Have you ever experienced dizziness or nausea while reading in cars? You’re not alone! It’s a common phenomenon, and there’s a scientific reason behind it. When you’re reading a book or looking at your phone in a moving vehicle, your eyes are focused on a stationary object while your body senses motion.
For some people, car journeys are the perfect time to relax and catch up on your favourite book.
For others, the thought of being a passenger in any moving vehicle is enough to make you nauseous, dizzy, and regretful that you ever agreed to a road trip.
So why is it that some people get motion sick in cars, and why the hell does reading in cars make it worse?
Well, neuroscientist and author Dean Burnett has the answer. In an article published by The Sun, Burnett puts motion sickness down to our “idiot brains” which think that they’re being poisoned.

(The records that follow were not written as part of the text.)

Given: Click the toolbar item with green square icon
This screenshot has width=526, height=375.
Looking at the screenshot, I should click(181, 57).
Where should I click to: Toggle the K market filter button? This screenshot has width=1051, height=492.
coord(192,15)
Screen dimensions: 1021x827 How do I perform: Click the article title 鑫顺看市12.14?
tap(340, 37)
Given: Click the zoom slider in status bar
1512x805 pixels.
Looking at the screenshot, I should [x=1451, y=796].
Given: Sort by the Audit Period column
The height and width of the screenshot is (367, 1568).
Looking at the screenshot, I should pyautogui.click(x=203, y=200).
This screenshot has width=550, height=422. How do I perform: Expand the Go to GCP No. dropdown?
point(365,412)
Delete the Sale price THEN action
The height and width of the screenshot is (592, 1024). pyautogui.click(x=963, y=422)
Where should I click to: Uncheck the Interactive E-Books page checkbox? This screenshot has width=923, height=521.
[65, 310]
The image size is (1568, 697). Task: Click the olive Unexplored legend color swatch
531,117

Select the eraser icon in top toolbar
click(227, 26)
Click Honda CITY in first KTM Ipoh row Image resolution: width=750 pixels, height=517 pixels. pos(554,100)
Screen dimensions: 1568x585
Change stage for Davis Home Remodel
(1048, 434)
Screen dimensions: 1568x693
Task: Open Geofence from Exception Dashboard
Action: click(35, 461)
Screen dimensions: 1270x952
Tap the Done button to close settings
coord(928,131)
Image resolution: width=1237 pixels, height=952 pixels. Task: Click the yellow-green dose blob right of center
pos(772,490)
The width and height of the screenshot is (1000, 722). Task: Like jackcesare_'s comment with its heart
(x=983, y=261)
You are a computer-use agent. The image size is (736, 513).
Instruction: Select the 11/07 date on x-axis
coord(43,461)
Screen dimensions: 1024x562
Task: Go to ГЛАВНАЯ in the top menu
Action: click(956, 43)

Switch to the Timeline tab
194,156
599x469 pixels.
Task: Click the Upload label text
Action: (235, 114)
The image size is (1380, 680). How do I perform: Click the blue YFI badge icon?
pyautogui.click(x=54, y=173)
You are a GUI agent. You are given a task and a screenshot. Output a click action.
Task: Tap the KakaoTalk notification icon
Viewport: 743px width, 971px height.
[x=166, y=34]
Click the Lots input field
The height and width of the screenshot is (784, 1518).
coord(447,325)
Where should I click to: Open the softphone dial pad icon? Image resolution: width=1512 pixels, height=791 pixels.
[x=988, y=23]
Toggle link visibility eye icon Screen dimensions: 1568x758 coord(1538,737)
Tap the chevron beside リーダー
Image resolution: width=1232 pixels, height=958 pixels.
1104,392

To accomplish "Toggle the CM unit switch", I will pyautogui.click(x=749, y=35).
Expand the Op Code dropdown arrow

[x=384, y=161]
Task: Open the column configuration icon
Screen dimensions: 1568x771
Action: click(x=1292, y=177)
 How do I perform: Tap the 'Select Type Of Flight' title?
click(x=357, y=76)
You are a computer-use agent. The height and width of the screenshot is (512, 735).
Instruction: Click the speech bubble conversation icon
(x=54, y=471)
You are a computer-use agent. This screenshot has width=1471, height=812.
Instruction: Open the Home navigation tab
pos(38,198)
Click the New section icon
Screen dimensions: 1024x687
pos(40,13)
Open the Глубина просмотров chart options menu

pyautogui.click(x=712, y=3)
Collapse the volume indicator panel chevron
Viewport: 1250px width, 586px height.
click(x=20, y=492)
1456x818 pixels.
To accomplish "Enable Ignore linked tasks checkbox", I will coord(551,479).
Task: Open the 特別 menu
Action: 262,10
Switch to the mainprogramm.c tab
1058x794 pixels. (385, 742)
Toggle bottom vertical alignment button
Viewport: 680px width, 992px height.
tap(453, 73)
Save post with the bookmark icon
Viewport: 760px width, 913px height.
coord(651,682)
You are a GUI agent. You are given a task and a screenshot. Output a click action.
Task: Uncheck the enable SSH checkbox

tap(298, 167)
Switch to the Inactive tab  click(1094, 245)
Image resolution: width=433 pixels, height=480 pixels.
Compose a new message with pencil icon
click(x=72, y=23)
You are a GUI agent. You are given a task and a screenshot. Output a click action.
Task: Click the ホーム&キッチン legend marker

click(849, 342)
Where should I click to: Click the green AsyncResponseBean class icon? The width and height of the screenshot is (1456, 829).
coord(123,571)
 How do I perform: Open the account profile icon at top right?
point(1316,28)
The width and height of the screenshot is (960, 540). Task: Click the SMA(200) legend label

It turns out that back in the day when hunters and gatherers were normal, and we spent our days fearing for our lives from predators and plants out to kill, we became hyper-vigilant. This vigilance was a kind of stress response that caused sickness at the first sign that something might be up, like poisoning.
Modern human beings can’t really see anything abnormal about sitting in the back and enjoying a guilty paperback, but the cavemen who live in our brains are a little slower on the uptake. In an interview with NPR, Burnett had this to say:
“When you think about it, moving shouldn’t make us sick. We move around all the time. We’re a very mobile species. So”¦ why would moving suddenly make us want to throw up?“
Apparently, it all comes down to the way we move around, relying on vehicles instead of our own bodies.
“When we’re in a vehicle like a car or a train, or a ship especially, you’re not actually physically moving. Your body is still. You’re sat down. You’ve got no signals from the muscles saying we are moving right now your muscles are saying we are stationary.”
However, while your muscles might say you’re stationary, other parts of your body do not. The fluid in your ears, for example, continues to move, which informs the body that you’re still in motion, despite your muscles, nerves and eyes claiming it isn’t true. What you end up with is mixed messages from a sensory confusion, which happens to be exactly the kind of sensory mismatch that we experience when we’re being poisoned.
With your brain fighting itself over whether you’re in one place or in motion— reading in cars, your body is getting the message to throw up and rid yourself of whatever it is that’s making you sick. Burnett says:
“As soon as the brain gets confused by anything like that, it says, ‘Oh, I don’t know what to do, so just be sick, just in case’.” So basically, motion sickness comes from your brain being super vigilant and anxious. Talk about a worry wart!
And what about reading?
Well, reading in cars make the sensory mismatch that much worse because instead of looking out of the window, and proving to your brain that you are still in motion, you’re looking at a static page, which just makes everything that much more confusing.
Oh and just in case you were wondering, kids tend to get worse motion sickness because their brains are still developing, and are therefore easier to confuse. The good news is, many people grow out of it by the time they reach adulthood, or at least learn to manage it better!